The Lord make his face shine upon thee, and be gracious unto thee:
Numbers 6:25 (KJV)
Face – An idiom says a lot about a culture. In America, we have the idiom “two faced” when describing someone’s hypocrisy. If a person said different things to different people in order to win favor, we’d consider them to be two faced. We recognize that they are showing one face to one person and another face to the other. But in the Hebrew, our God has two faces.
The word paniym is always used in the plural. So we’d read the verse as, the Lord’s faces shine upon us. This just doesn’t make sense to us does it? Our culture declares someone with more than one face as artificial, back-handed, or deceitful – but this isn’t God. Maybe the paleo-Hebrew letter meanings can help.

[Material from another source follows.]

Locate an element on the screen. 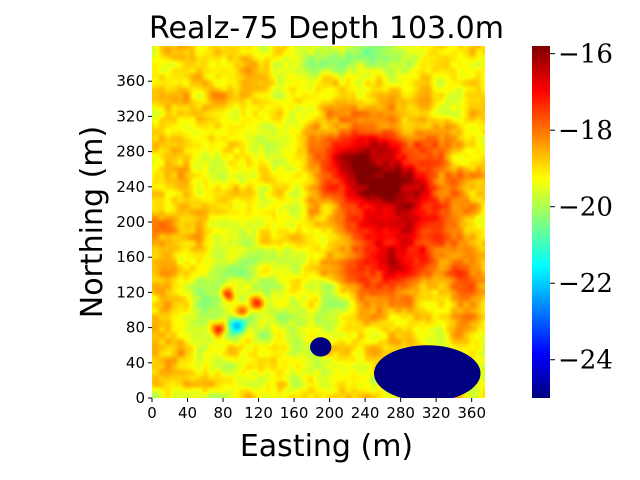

The root of Paniym is spelled with the Hebrew letters pey, nun, hey – פנים. These letters, when combined, can mean “the mouth moves”, and is commonly understood as “what turns back and forth”. So think about this, God can hide His face from us (Ps. 13:1) and yet see everything we do at the same time. Isn’t this contradictory? Not to the Hebrew mind, because you see, God has two faces. It’s not deceptive, but rather it’s the Hebraic way of understanding, and it actually makes a lot of sense when we break it down.
As an instrument of one’s physiology, the face is extremely revealing. Man’s moods, emotions, and dispositions are easily expressed through the features of the face. It’s not only the exterior physical traits, but what’s communicated by those traits as well. Again we start to see a duality in the nature of paniym.
How great is this priestly blessing that calls for all of God’s faces to shine upon us. As Moses writes, no man can look upon God and live (Ex. 19:21) and so if we can’t see if God is looking at us, this blessing reassures us – He is.